> THE REQUEST
Rewrite the part of the power-profile post that opens with the words containing "accelerator-performance: A profile" and closes with "than the CPUs!", putting "network cards" in place of "GPUs".

> TEXT PROVIDED
┌──

You're testing "variability" and latency, and you even mention that "modern Intel CPUs tend to ramp frequency..." but entirely neglect to mention which specific Windows Power Profile you were using.
Fundamentally, you're benchmarking a server operating system on laptops and/or desktop-class hardware, and not the same spec either. I.e.: you're not controlling for differences in memory bandwidth, SSD performance, etc...
Even on server hardware the power profiles matter! A lot more than you think!
One of my gimmicks in my consulting gig is to change Intel server power settings from "Balanced" to "Maximum Performance" and gloat as the customer makes the Shocked Pikachu face because their $$$ "enterprise grade server" instantly triples in performance for the cost of a button press.
Not to mention that by testing this in VMs, you're benchmarking three layers: The outer OS (and its power management), the hypervisor stack, and the inner guest OS.
> Processors are always locked at the highest performance state (including "turbo" frequencies). All cores are unparked. Thermal output may be significant.
> Processors are always locked at the highest performance state (including "turbo" frequencies).
Unless performance state means something idiosyncratic in MS terminology.
Normally you'd want to let idle apply power saving measures including downclocking to donate some unused power envelope to busy cores, increasing overall performance.
But this varies across various Linux based platforms. For example on RHEL (https://docs.redhat.com/en/documentation/red_hat_enterprise_...):
"throughput-performance:
A server profile optimized for high throughput that disables power savings mechanisms. It also enables sysctl settings to improve the throughput performance of the disk and network IO.
accelerator-performance: A profile that contains the same tuning as the throughput-performance profile. Additionally, it locks the CPU to low C states so that the latency is less than 100us. This improves the performance of certain accelerators, such as GPUs.
latency-performance: A server profile optimized for low latency and disables power savings mechanisms and enables sysctl settings that improve latency. CPU governor is set to performance and the CPU is locked to the low C states (by PM QoS). "
Here the latency-performance profile sounds most like the Windows Server mode (but differnet from throughput-performance).You might be benchmarking the chassis fans more than the CPUs!

└──

> SUPPLIED INFORMATION
┌──

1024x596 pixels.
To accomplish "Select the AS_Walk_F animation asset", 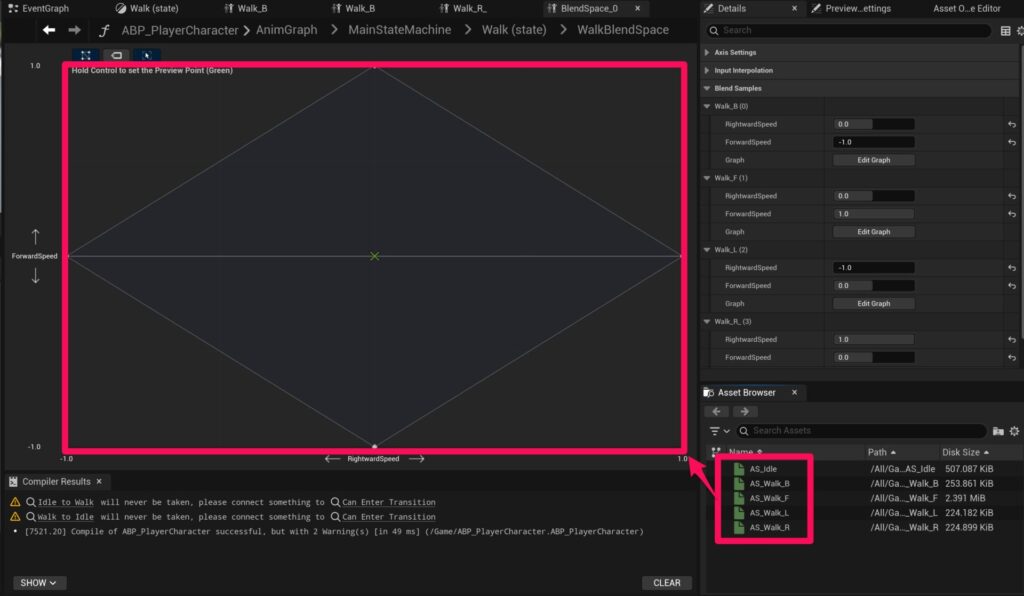I will [x=769, y=498].
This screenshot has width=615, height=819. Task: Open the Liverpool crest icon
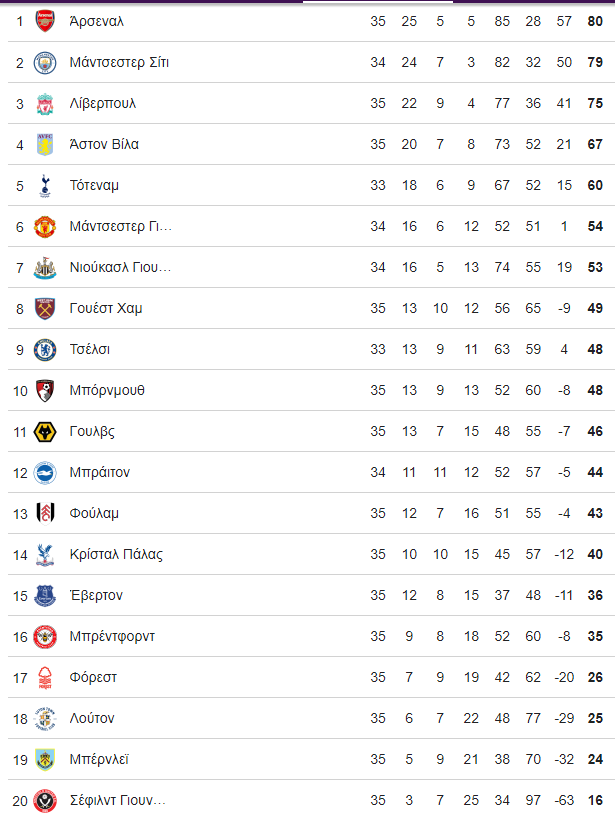point(45,103)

└──

> ANSWER TO THE EXERCISE
accelerator-performance: A profile that contains the same tuning as the throughput-performance profile. Additionally, it locks the CPU to low C states so that the latency is less than 100us. This improves the performance of certain accelerators, such as network cards.
latency-performance: A server profile optimized for low latency and disables power savings mechanisms and enables sysctl settings that improve latency. CPU governor is set to performance and the CPU is locked to the low C states (by PM QoS). "
Here the latency-performance profile sounds most like the Windows Server mode (but differnet from throughput-performance).You might be benchmarking the chassis fans more than the CPUs!